Tentu saja, beberapa pengalaman menarik saya dapatkan selama menghadapi tes kerja. Pengalaman yang membekali saya untuk menambah kapasitas diri. Berkenalan dengan teman-teman sesama sarjana dari Universitas lain, macam-macam soal tes, hingga menghadapi pertanyaan-pertanyaan unik yang diajukan oleh pewawancara. Saya baru mengetahui bahwa di dunia kerja, persaingan menjadi sangat ketat ketika kita dihadapkan dengan "pesaing" dari Universitas lain.

Biasanya, setelah seleksi administrasi, ada seleksi psikotes, jika lulus seleksi ini akan dihadapkan pada seleksi wawancara.

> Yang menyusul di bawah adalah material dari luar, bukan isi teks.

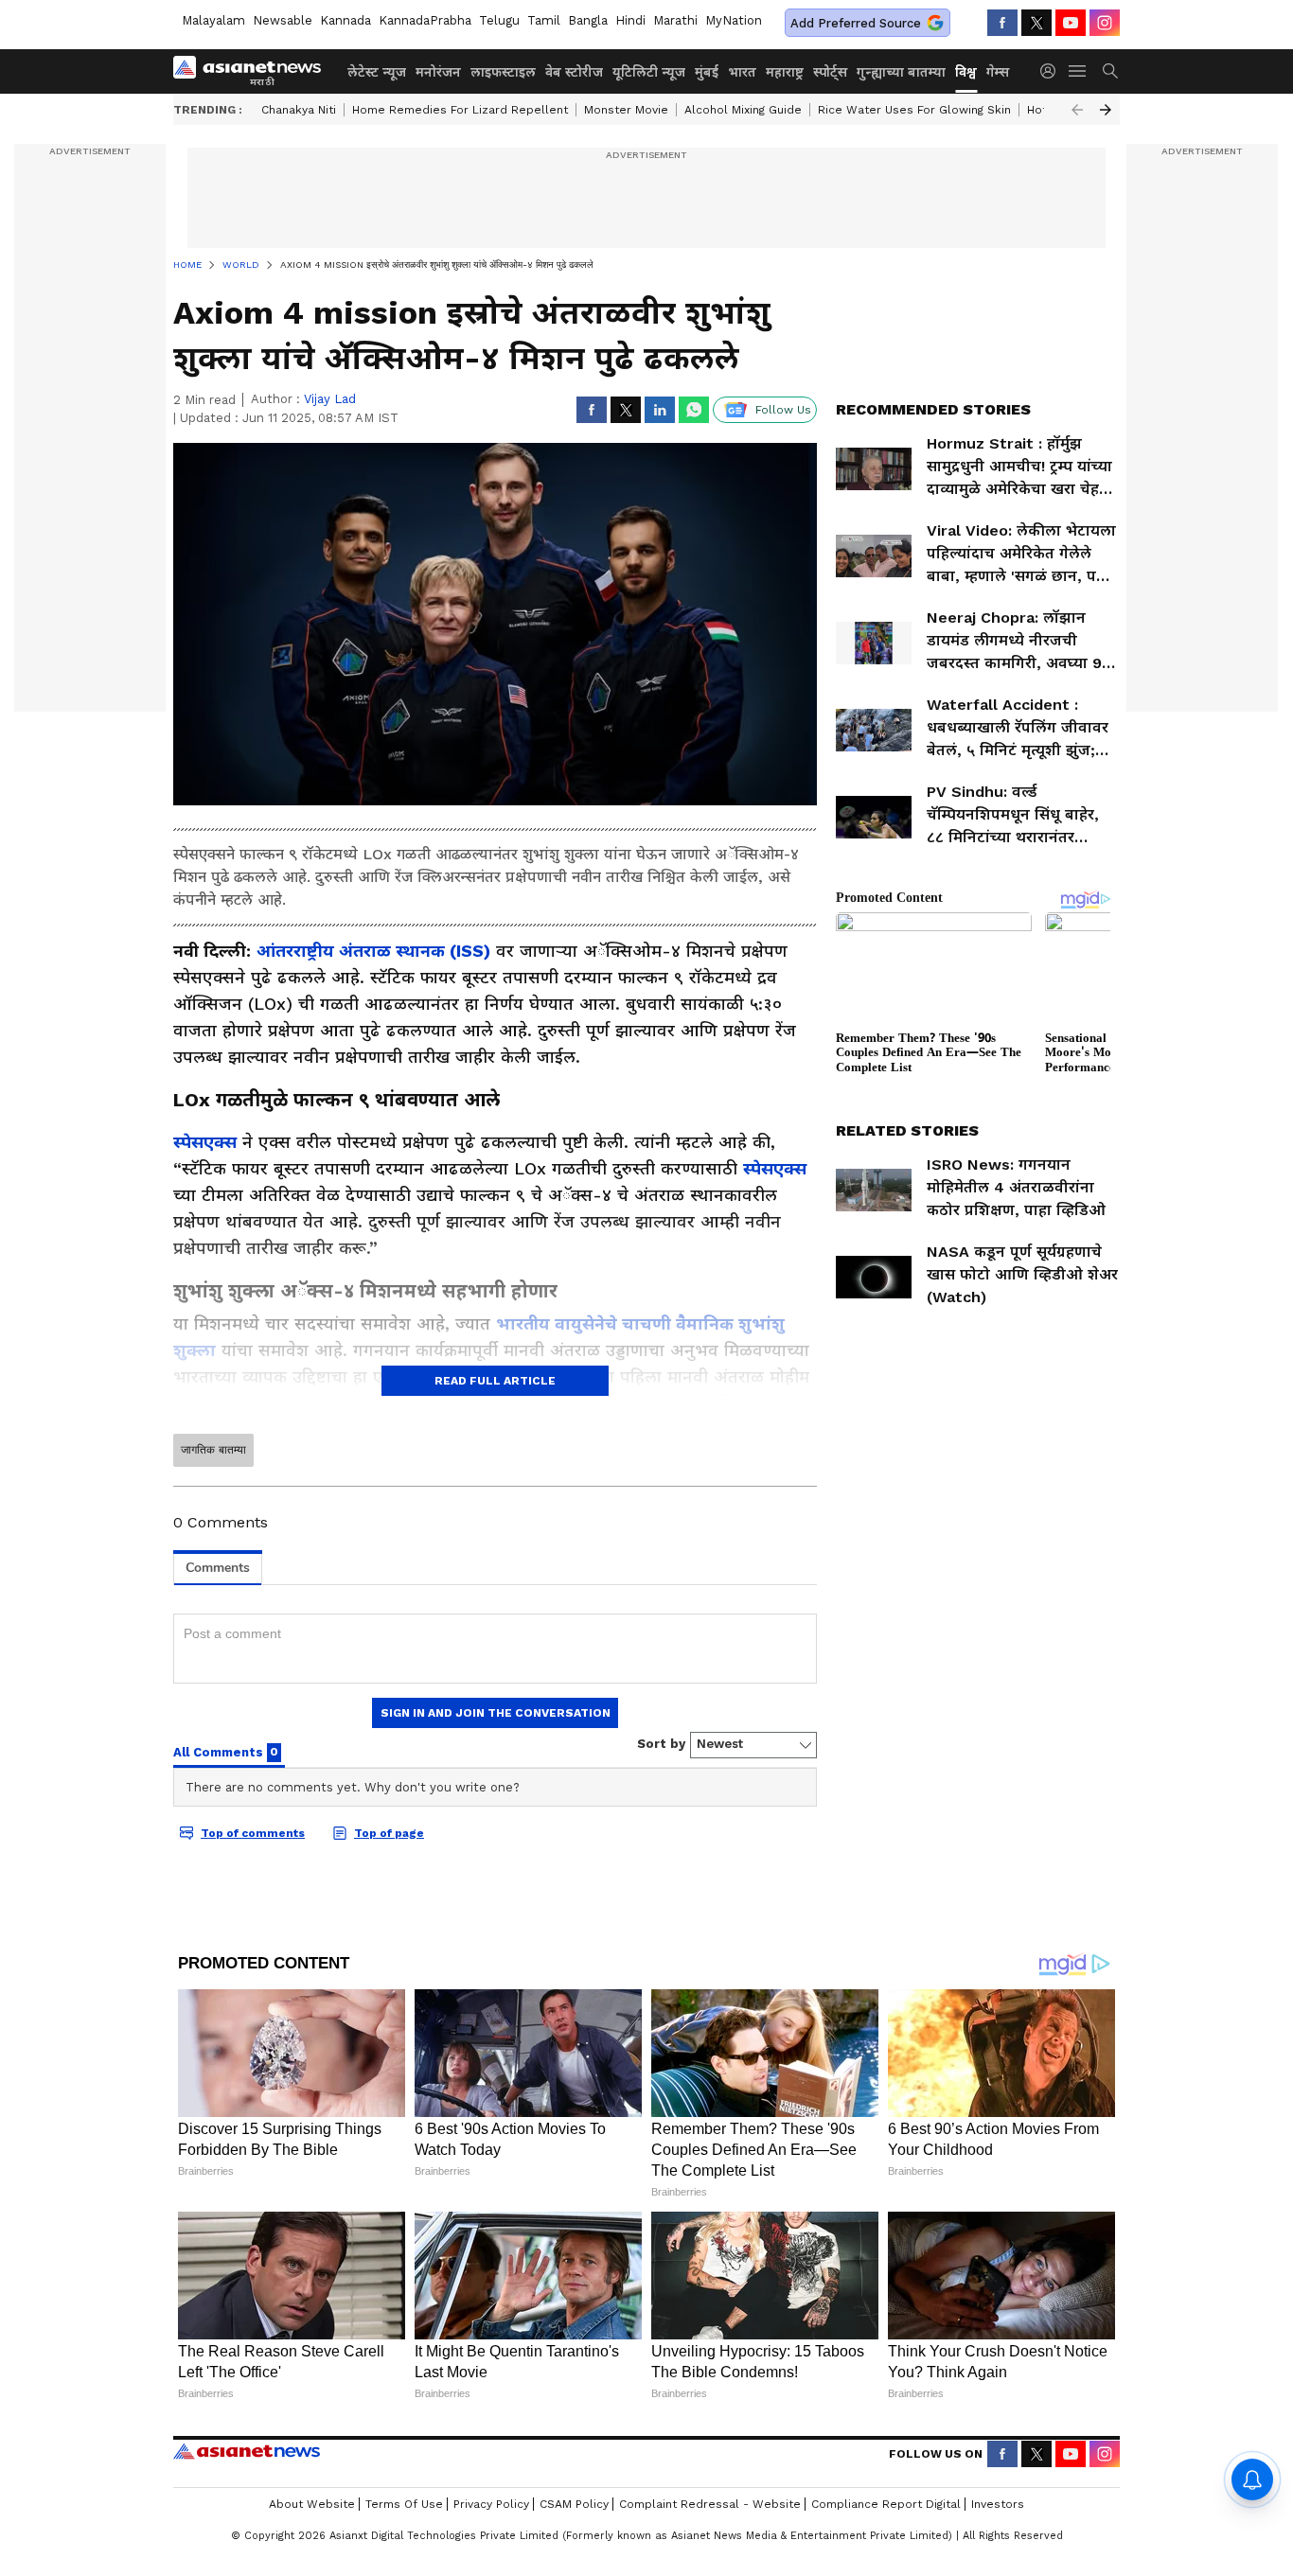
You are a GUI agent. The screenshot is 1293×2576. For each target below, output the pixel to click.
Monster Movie (626, 109)
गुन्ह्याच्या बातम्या (901, 71)
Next (1105, 109)
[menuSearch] (1110, 71)
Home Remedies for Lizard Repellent (460, 109)
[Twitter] (1036, 22)
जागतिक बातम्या (213, 1449)
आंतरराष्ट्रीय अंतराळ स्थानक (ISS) (373, 951)
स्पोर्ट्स (830, 71)
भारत (742, 71)
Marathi (675, 20)
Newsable (282, 20)
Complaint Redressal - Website (710, 2504)
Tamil (543, 20)
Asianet (246, 2451)
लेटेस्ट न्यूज (376, 71)
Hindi (630, 20)
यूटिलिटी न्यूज (648, 71)
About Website (312, 2504)
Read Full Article (495, 1380)
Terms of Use (404, 2504)
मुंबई (706, 71)
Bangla (588, 20)
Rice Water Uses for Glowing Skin (914, 109)
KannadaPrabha (425, 20)
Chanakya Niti (298, 109)
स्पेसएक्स (205, 1142)
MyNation (733, 20)
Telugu (499, 20)
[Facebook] (1002, 22)
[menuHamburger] (1078, 71)
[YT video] (1070, 22)
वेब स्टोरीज (574, 71)
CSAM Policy (574, 2504)
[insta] (1104, 22)
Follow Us (783, 409)
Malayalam (213, 20)
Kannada (345, 20)
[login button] (1052, 71)
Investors (997, 2504)
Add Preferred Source (855, 23)
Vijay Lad (330, 399)
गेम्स (997, 71)
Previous (1077, 109)
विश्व (966, 71)
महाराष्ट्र (785, 71)
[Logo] (253, 71)
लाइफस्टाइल (503, 71)
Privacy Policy (491, 2504)
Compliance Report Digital (886, 2504)
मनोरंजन (438, 71)
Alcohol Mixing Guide (743, 109)
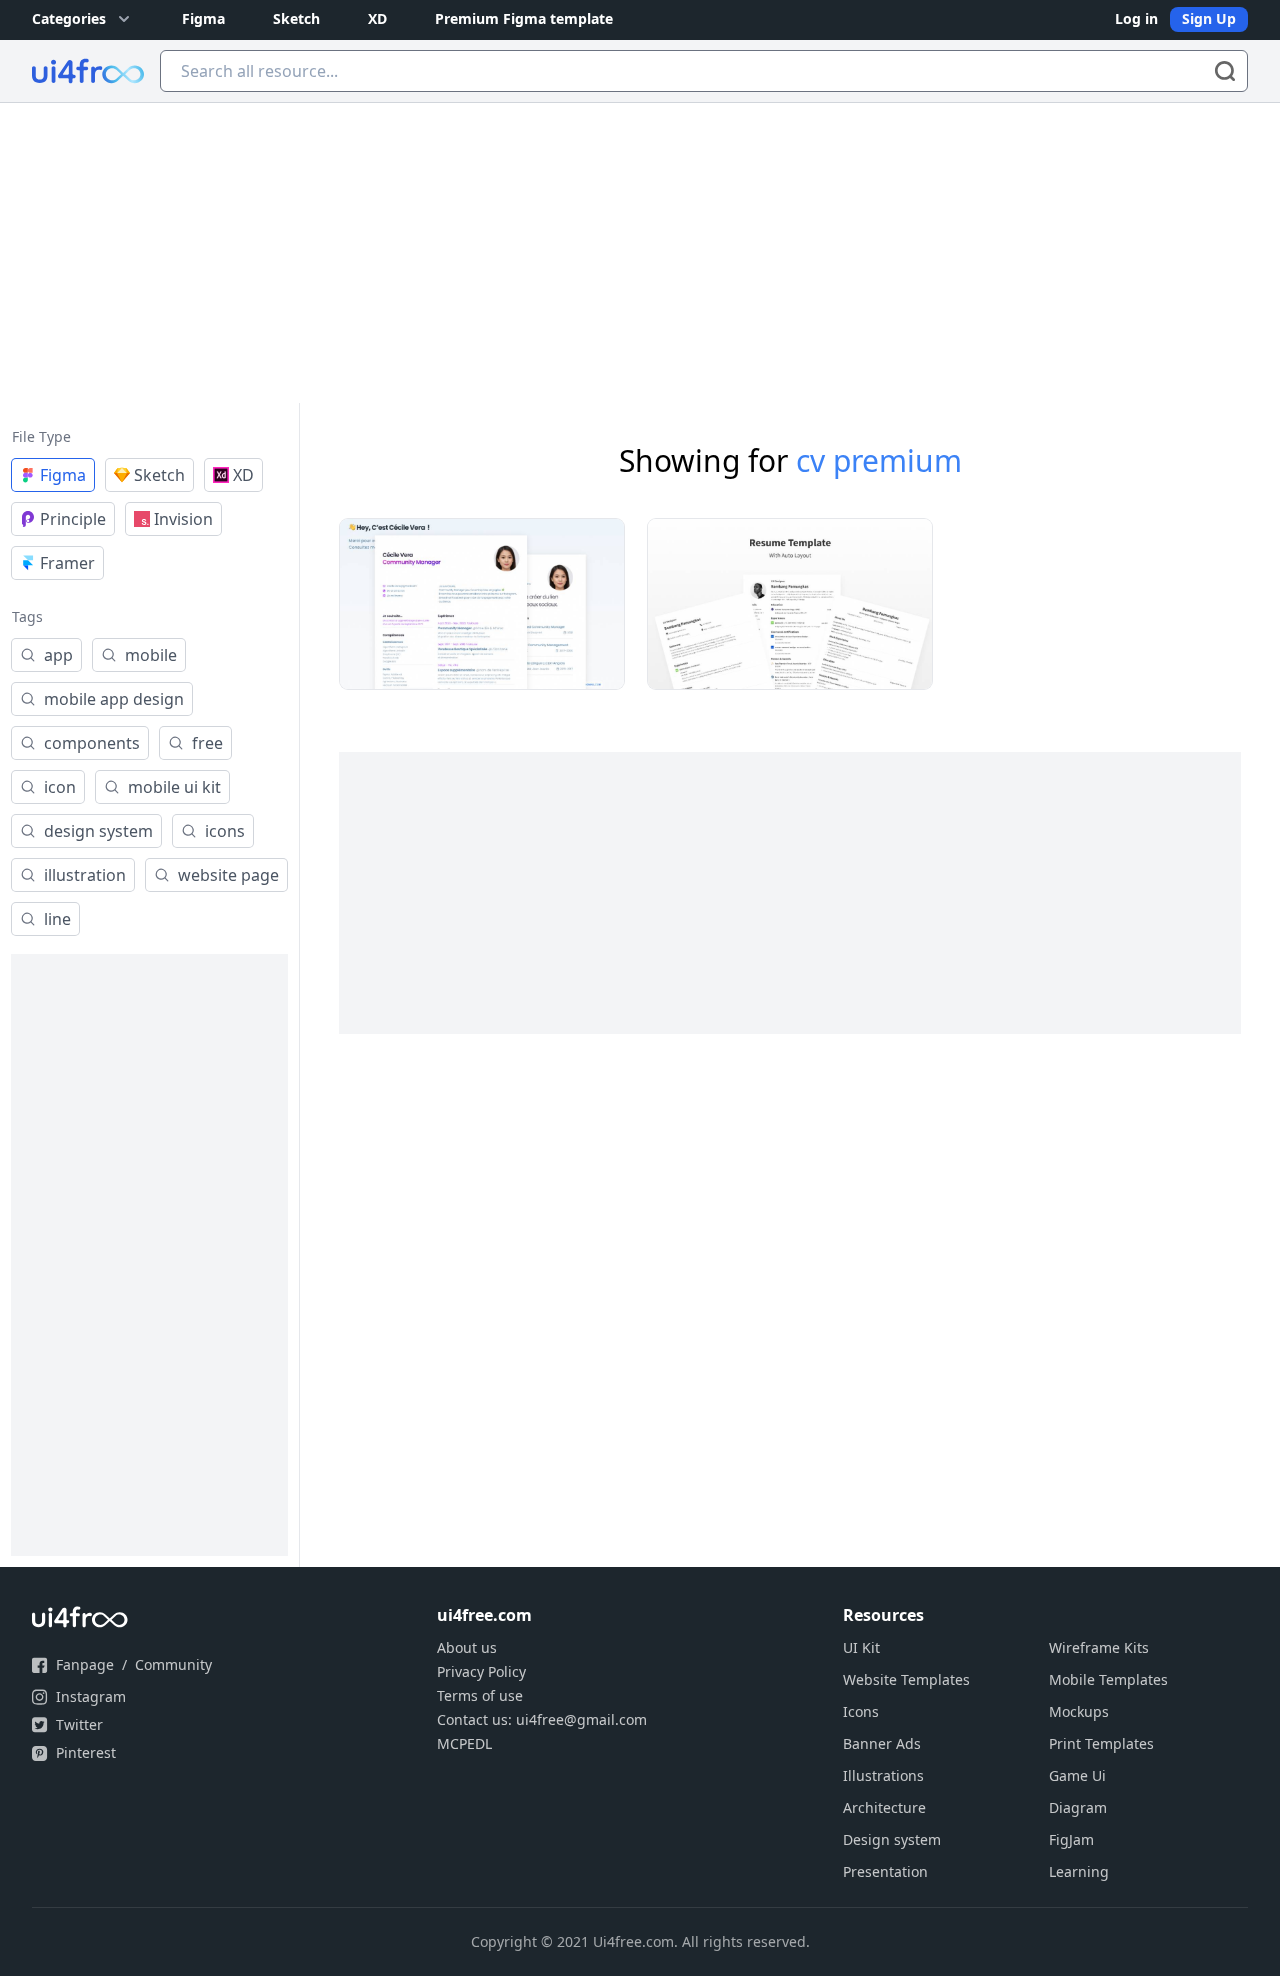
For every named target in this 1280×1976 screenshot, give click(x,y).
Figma (203, 18)
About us (467, 1647)
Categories (69, 18)
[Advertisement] (640, 253)
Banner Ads (882, 1743)
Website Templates (906, 1679)
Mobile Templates (1108, 1679)
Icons (861, 1711)
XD (377, 18)
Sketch (296, 18)
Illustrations (883, 1775)
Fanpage (85, 1664)
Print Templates (1101, 1743)
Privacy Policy (481, 1671)
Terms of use (480, 1695)
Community (173, 1664)
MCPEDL (464, 1743)
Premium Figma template (524, 18)
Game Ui (1077, 1775)
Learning (1079, 1871)
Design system (892, 1839)
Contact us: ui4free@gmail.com (542, 1719)
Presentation (885, 1871)
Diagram (1078, 1807)
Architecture (884, 1807)
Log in (1136, 18)
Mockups (1079, 1711)
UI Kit (861, 1647)
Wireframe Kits (1099, 1647)
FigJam (1071, 1839)
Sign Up (1209, 18)
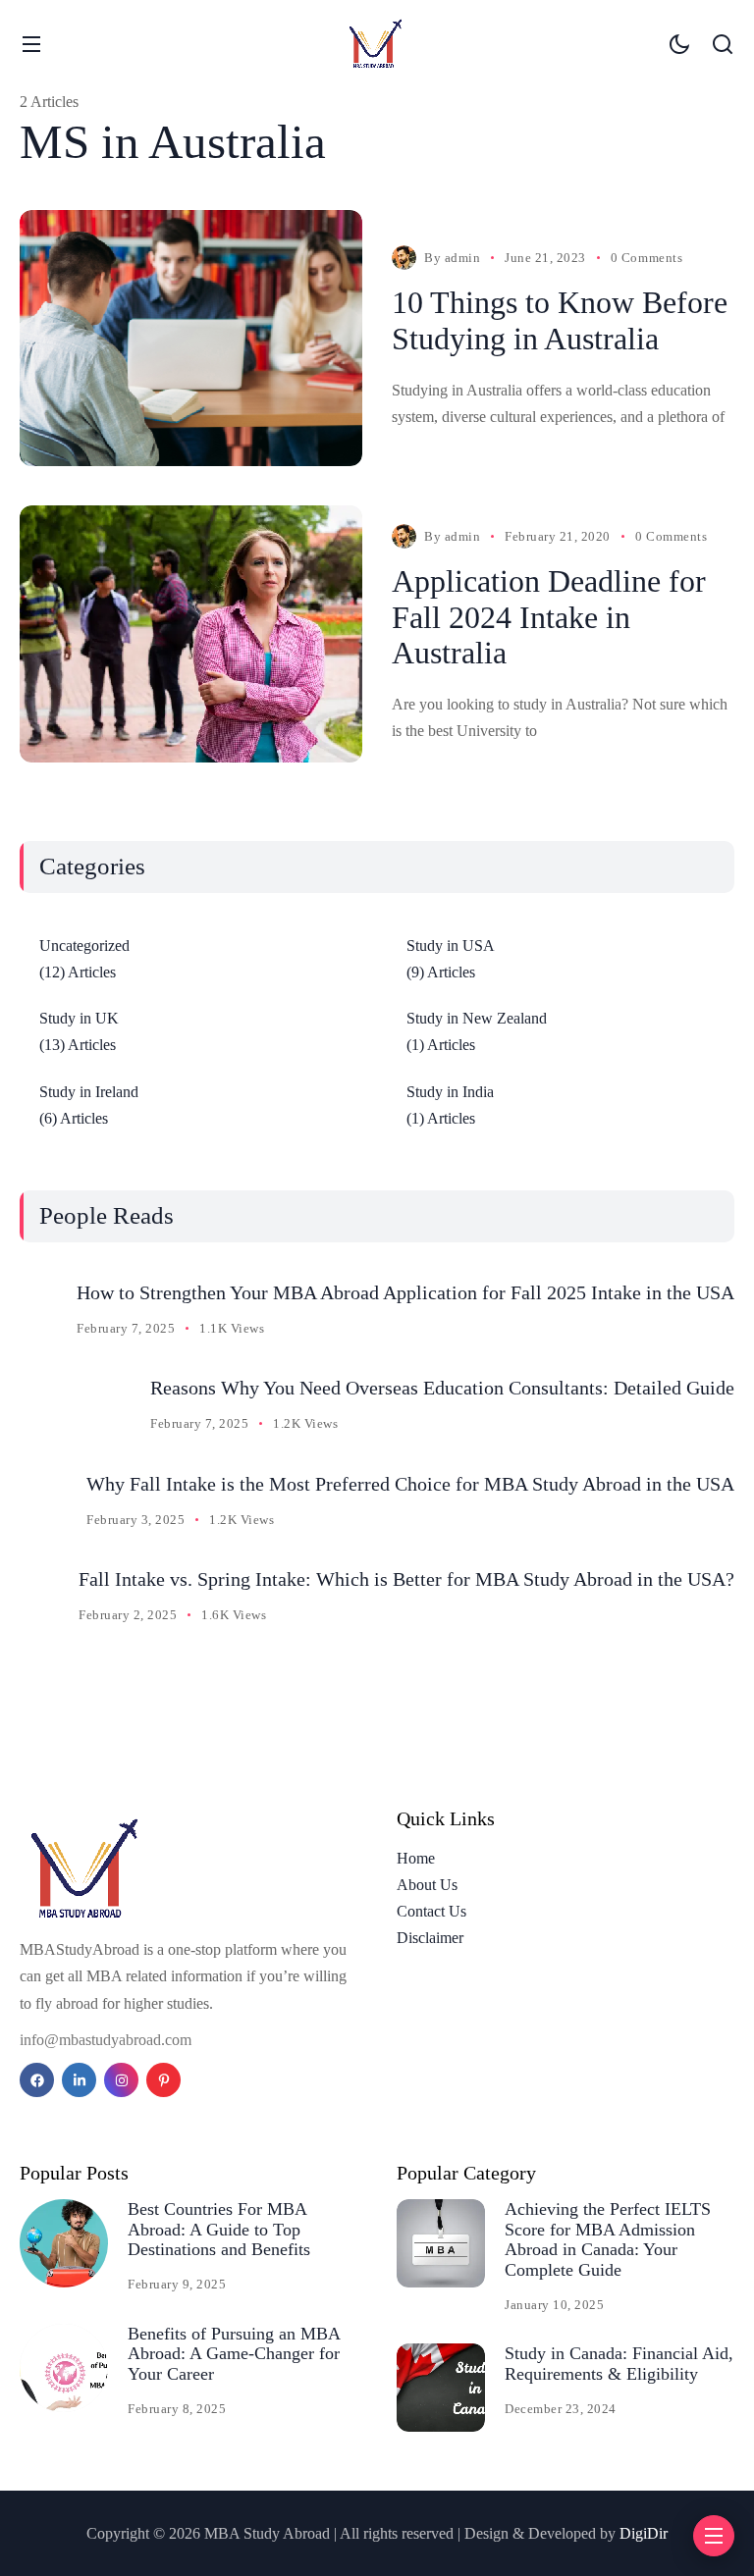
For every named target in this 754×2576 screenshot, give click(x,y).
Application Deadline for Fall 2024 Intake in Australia (549, 617)
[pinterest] (163, 2080)
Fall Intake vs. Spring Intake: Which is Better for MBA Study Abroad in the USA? (406, 1579)
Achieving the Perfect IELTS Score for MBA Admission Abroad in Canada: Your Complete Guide (608, 2239)
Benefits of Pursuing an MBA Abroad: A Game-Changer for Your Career (234, 2354)
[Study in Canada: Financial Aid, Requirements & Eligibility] (441, 2387)
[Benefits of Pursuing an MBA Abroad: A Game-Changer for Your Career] (64, 2368)
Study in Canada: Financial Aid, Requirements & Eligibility (619, 2363)
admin (463, 257)
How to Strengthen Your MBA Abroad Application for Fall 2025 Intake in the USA (405, 1292)
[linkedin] (79, 2080)
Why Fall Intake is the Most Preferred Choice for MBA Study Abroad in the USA (410, 1484)
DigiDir (643, 2533)
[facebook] (37, 2080)
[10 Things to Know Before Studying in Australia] (191, 338)
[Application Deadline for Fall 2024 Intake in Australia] (191, 633)
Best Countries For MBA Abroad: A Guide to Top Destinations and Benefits (219, 2229)
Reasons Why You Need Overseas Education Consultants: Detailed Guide (442, 1387)
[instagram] (121, 2080)
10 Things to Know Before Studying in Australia (559, 320)
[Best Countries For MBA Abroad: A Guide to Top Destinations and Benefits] (64, 2243)
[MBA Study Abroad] (376, 44)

Tahap inilah yang biasanya membuat para calon pegawai gugup dan tak tahu harus menjawab apa. Saya pernah mengalami hal ini, meskipun saya dari jurusan Psikologi yang notabene pernah belajar tentang wawancara. Ada beberapa pengalaman menarik saat wawancara kerja yang tidak akan saya lupakan. Saya pernah memiliki cita-cita untuk menjadi bagian dari perusahaan media, karena saya senang menulis dan meliput berita. Saya mendaftar di sebuah perusahaan media terbesar di Indonesia saat ada jobfair yang diadakan oleh Kampus saya. Saya menghadapi tahap wawancara awal dan memilih posisi sebagai staf HRD. Kenapa HRD? Karena posisi yang ditawarkan untuk jurusan saya hanya itu, jadi saya pun tidak mempermasalahkannya, karena saya tetap memiliki keinginan bekerja di media. Beberapa minggu kemudian saya mendapatkan email bahwa saya lolos, dan diharapkan bisa mengikuti tahap psikotes di Jakarta. Apa? Jakarta? Terakhir kali saya ke Jakarta sekitar setahun yang lalu, itu pun hanya sehari semalam  langsung pulang ke Surabaya. Saya pun nekat berangkat ke Jakarta menghadapi psikotes ditambah ada wawancara dengan Psikolog. Wawancara ini hanya sekitar 30 menit, saya menghadapinya bersama 4 orang calon pegawai lain. Pengumuman untuk lolos tidaknya ke tahap selanjutnya langsung diumumkan, saya sangat bersyukur karena lolos tahapan berikutnya. Tes berikutnya yaitu sekitar 3 minggu lalu di tempat yang sama.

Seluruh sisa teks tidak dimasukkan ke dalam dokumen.